One of the nice things about the Datomic architecture is that the index segments kept in storage are immutable. That enables them to be cached extensively. Currently that caching happens inside the peers, which keep segments they have needed thus far in the application process heap.
While this is great for process-local working sets, there is only so much a single machine can cache. So, we've added support for an optional second tier of distributed, shared cache, leveraging a memcached cluster. This tier of cache can be as large as you wish, and is shared between all the peers.
The entire use of memcached is automatic and integrated - just provide the endpoints of your memcached cluster in configuration. The peer protocols will automatically both look in it, and populate it on cache misses.
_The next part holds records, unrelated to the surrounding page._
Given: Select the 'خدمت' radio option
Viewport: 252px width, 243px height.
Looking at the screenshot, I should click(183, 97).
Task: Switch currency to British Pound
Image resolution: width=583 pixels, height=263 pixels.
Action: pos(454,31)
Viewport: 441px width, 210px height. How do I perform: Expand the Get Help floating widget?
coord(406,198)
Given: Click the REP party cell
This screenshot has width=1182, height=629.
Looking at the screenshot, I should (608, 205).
Being based upon immutability, there are no cache coherence problems nor expiration policy woes.
The architecture incorporating memcached looks like this:
The benefits of this are many:
- You can get a shared cache of arbitrary size - many deployments will be able to fit their entire database in memcached if desired.
- If you are using a storage that is not otherwise distributed (e.g. unclustered PostgreSQL), the memcached tier can both almost entirely remove the read load on the single server and distribute it.
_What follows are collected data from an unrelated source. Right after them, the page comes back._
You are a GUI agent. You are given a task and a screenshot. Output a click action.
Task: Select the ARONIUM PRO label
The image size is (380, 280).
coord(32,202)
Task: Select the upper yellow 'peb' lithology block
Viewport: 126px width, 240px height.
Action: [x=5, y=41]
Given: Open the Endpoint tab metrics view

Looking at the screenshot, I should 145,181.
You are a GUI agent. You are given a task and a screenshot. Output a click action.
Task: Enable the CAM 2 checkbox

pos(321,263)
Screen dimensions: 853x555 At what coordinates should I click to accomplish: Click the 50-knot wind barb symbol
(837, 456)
- Even when using a distributed storage like DynamoDB, the memcached tier can reduce your read provisioning and increase speed.
- Developers can set up a small memcached daemon locally so their DB will always feel 'hot' across process restarts.
- The memcached tier will enable hybrid strategies where the peers, transactors and memcached are all local but the storage is remote (e.g. DynamoDB).
Datomic is a good citizen in its use of memcached - it doesn't need to 'own' the cluster, and all of the Datomic keys incorporate UUIDs so they won't conflict with other application-level use of the same memcached cluster.
We hope you enjoy this feature, which is included in the Pro Edition at no extra charge.